Mithilfe verschiedener Tests kann der Physiotherapeut differenzieren, welcher Bereich der Schulter betroffen ist, und diesen gezielt therapieren. So helfen aktive Dehnübungen unter Anleitung und Zug des Therapeuten am Arm, die Enge unter dem Schulterdach zu erweitern – eine Millimeterarbeit, die sich lohnt. Unterstützend wirken auch einfache Pendelübungen zuhause, z. B. mit vollen Wasserflaschen in der Hand bei herunterhängenden Armen. Bei Kalkeinlagerungen und chronischer Sehnenentzündung wird die Durchblutung in der Schulter durch eine spezielle Druckmassage (Friktion) quer zum Faserverlauf angeregt. Besonders wichtig ist Physiotherapie, um Dysbalancen der Muskeln als Ursache von Beschwerden zu erkennen. Ute Repschläger: „In der Behandlung geht es darum, ungünstige Körperhaltungen oder gleichförmige Bewegungen im Alltag aufzudecken und mit dem Patienten Verhaltensänderungen einzuüben.“ Nur dann kann die Behandlung auch langfristig erfolgreich sein.

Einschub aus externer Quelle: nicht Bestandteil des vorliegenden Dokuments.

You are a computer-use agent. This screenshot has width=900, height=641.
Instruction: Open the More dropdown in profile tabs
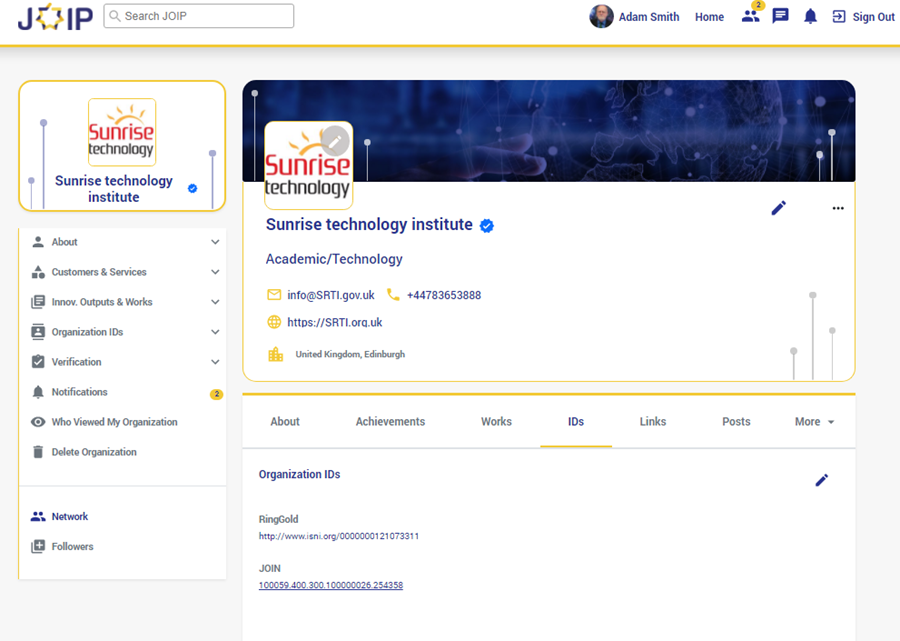(814, 422)
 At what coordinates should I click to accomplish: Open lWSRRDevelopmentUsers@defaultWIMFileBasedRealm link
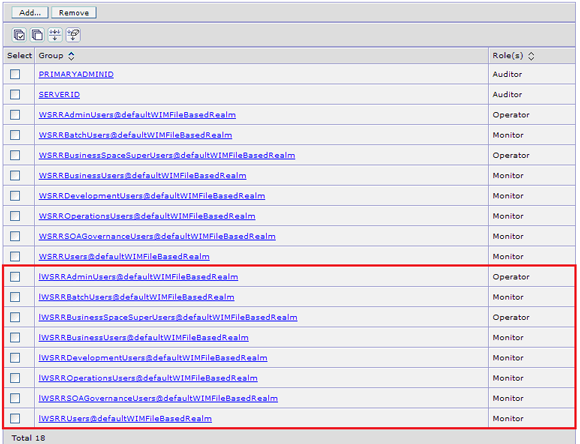point(153,358)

Oft verursacht die tägliche Körperhaltung am PC ein muskuläres Ungleichgewicht: Die Schultern sacken nach vorne, wodurch sich die vorderen Schultermuskeln verkürzen. Eine dynamische Arbeitshaltung und die ergonomische Gestaltung des Arbeitsplatzes können hier vorbeugen. Auch die aktuelle Harvard-Studie zeigt, dass sich die Belastung von Nacken und Schultern bei der Nutzung von Tablet-PCs je nach Haltung erheblich unterscheidet. In der physiotherapeutischen Behandlung werden verkürzte Muskeln daher gedehnt und speziell die Muskeln gestärkt, die als „Abstandshalter“ zum engen Schulterdach dienen. „Für die Beschwerdefreiheit ist eine ausgewogene Schultermuskulatur enorm wichtig, so dass sich eine Haltungskorrektur an der Schulter langfristig immer auszahlt“, so Ute Repschläger.

Erst wenn sämtliche Möglichkeiten der konservativen Behandlung ausgeschöpft sind, ohne dass sich Schulterbeschwerden verbessern, sollten auch operative Maßnahmen in Erwägung gezogen werden.